Symantec Corporation, a major Internet security solution provider in the world, on Monday, said its Internet Security Threat Report, Volume 16, found Nigeria to have moved up by five steps from its 2009 ranking.
The 2009 version of the same report said Nigeria ranked number 43 in Europe, Middle East and Africa region and 70 in the world for malicious activities.
The new report also showed a massive volume of more than 286 million new threats last year, accompanied by several new mega trends in the threat landscape.
The report highlighted dramatic increases in both the frequency and sophistication of targeted attacks on enterprises; the continued growth of social networking sites as an attack distribution platform; and a change in attackers' infection tactics, increasingly targeting vulnerabilities in Java to break into traditional computer systems.
The Senior Vice-President, Symantec Security Technology and Response, Mr. Stephen Trilling, said the report explored how attackers were exhibiting a notable shift in focus toward mobile devices.
He noted that targeted attacks, such as Hydraq and Stuxnet, posed a growing threat to enterprises in 2010.
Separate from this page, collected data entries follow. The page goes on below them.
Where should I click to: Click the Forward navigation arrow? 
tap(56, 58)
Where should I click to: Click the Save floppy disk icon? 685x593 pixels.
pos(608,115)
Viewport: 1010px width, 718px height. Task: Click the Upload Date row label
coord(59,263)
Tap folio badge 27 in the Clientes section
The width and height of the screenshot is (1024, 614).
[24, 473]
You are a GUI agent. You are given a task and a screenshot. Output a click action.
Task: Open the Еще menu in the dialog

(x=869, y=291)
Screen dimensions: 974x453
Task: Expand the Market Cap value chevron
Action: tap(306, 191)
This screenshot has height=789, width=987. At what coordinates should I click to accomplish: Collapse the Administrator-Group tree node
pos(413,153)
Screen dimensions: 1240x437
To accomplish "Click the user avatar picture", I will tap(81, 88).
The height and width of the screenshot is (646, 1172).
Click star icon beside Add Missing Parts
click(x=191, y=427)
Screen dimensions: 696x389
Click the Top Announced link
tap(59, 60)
"To increase the likelihood of successful, undetected infiltration into the enterprise, an increasing number of these targeted attacks leveraged zero-day vulnerabilities to break into computer systems. As one example, Stuxnet alone exploited four different zero-day vulnerabilities to attack its targets," Trilling quoted the report.
He added, "Stuxnet and Hydraq, two of the most visible cyber-events of 2010, represented true incidents of cyber warfare and have fundamentally changed the threat landscape. The nature of the threats has expanded from targeting individual bank accounts to targeting the information and physical infrastructure of nation states."
In 2010, attackers launched targeted attacks against a diverse collection of publicly traded, multinational corporations and government agencies, as well as a surprising number of smaller companies, the report revealed.